HIV/AIDS Awareness Through Football
According to a 2012 ANC Surveillance Survey, Maridi has experienced a gradual rise in HIV/AIDS prevalence with 4.1% compared to 2.4% in 2009. In South Sudan where the conflict has destabilized the social structures, HIV/AIDS cases are hardly ever reported or discussed in the community. Financial, material and social dependence on men means women cannot always control when, with whom, and in what circumstances they have sex with very few marriages being solemnized. Lack of information about HIV/AIDS, superstitions, a lower perception of the risk factors and different interpretations of safe sex contribute to the vulnerability. AAH identified sport as a key tool for mobilization and awareness generation among the youth in the fight against HIV/AIDS. The assumption is that sporting activities instill a sense of health awareness and bridge the gap between several religious and ethnic groups.
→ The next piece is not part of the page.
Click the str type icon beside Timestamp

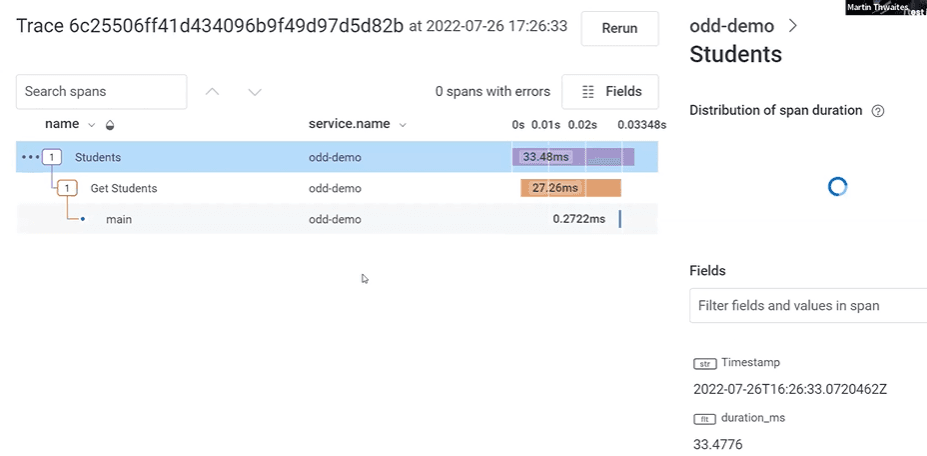(704, 363)
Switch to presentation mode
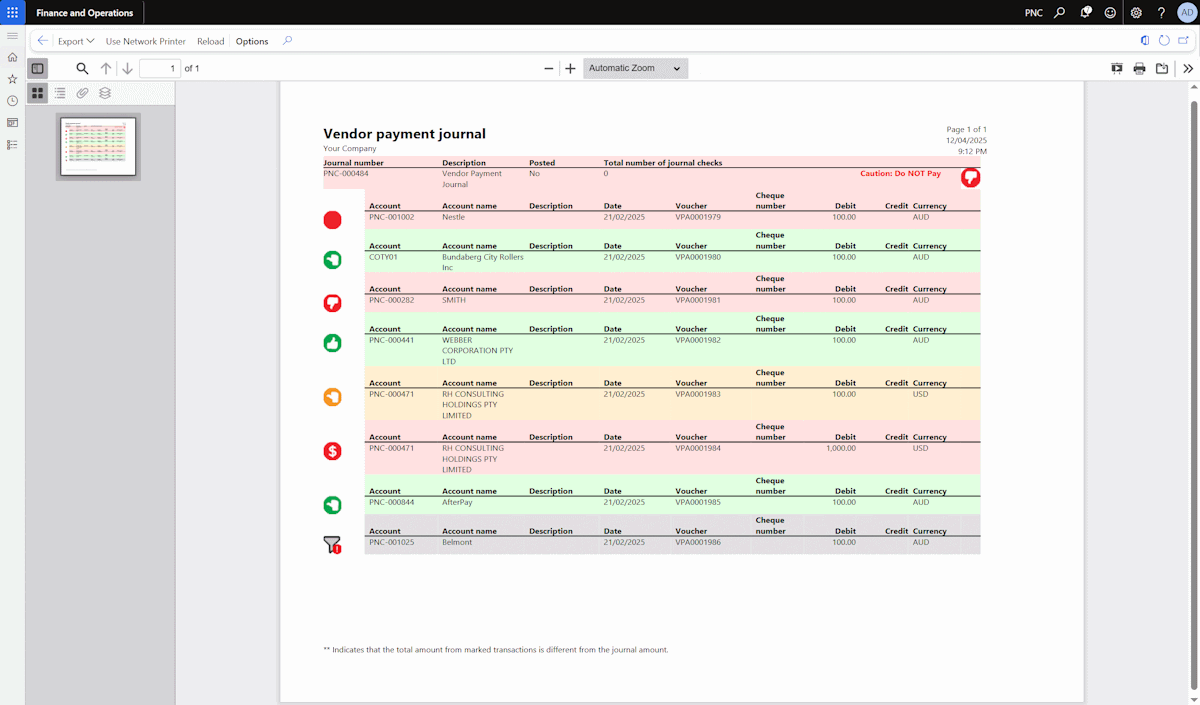1200x705 pixels. (1117, 69)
It can also facilitate their access to the HIV/AIDS message.
In the month of March, AAH in partnership with Maridi FM organized a soccer tournament to raise awareness about HIV/AIDS, particularly among the youth in Maridi. The game was played between the hospital staff of Maridi State Hospital and the staff for Maridi FM radio station. The game had the objective to exchange regular information and lessons learned in order to enhance the role of sports and youth in the fight against AIDS at community level. In a world where half of HIV positive people are women, such sports programmes helped disseminate information about STD/HIV/AIDS among the youth.
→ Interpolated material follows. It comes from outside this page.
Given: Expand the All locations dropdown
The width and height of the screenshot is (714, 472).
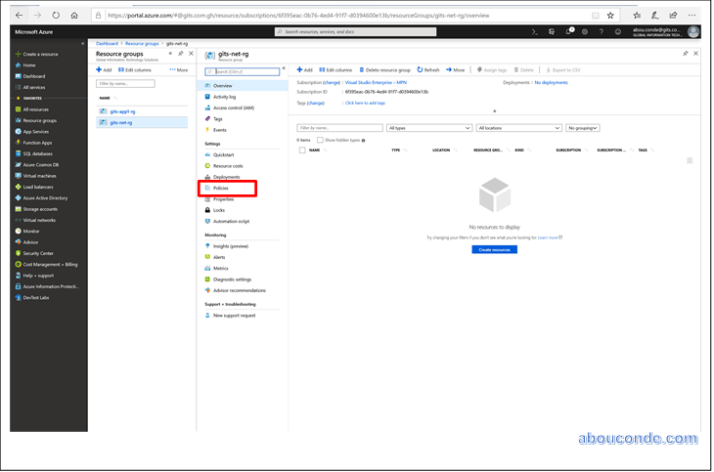Looking at the screenshot, I should pyautogui.click(x=518, y=128).
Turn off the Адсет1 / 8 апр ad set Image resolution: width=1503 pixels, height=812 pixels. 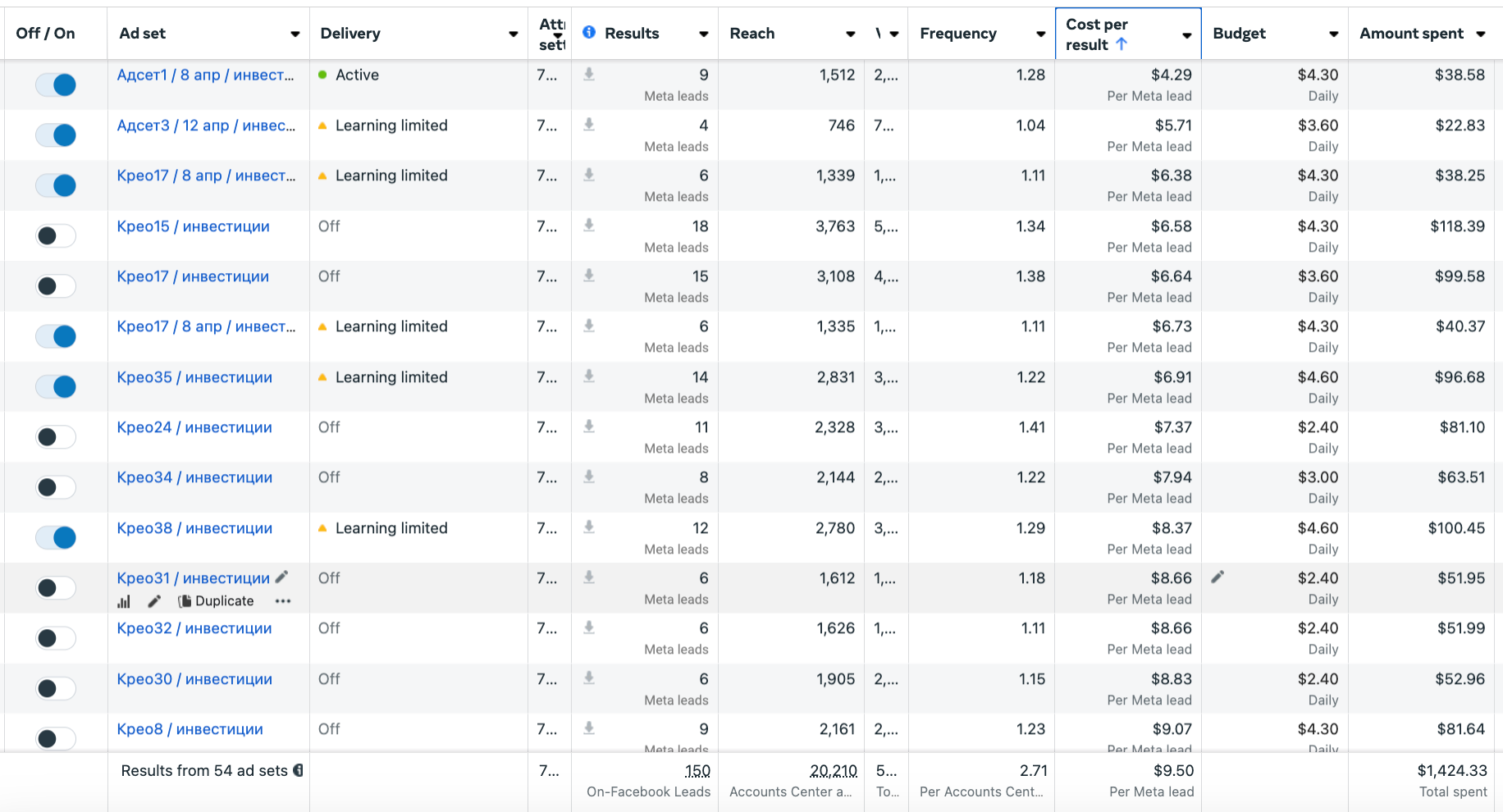pyautogui.click(x=56, y=84)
A HIV counseling and testing stall was setup on the ground. The major aim of the stall was to create awareness, determinate leaflets with information on prevention, counsel about prevention and control of HIV/AIDS and generate acceptance of the people living with HIV/AIDS (PLHA). Over 184 youths (89 female & 95 male) were tested for HIV/Aids.
A signature campaign was also organized near the awareness stall. The caption of the campaign was “Getting to Zero”. The main aim of this campaign was to convey the message of STD/HIV/AIDS and shake hands to say “No to HIV/AIDS” and integrate the people living with HIV/AIDS (PLHA) in the mainstream of the society. More than 300 people including college and school students had taken part in the campaign.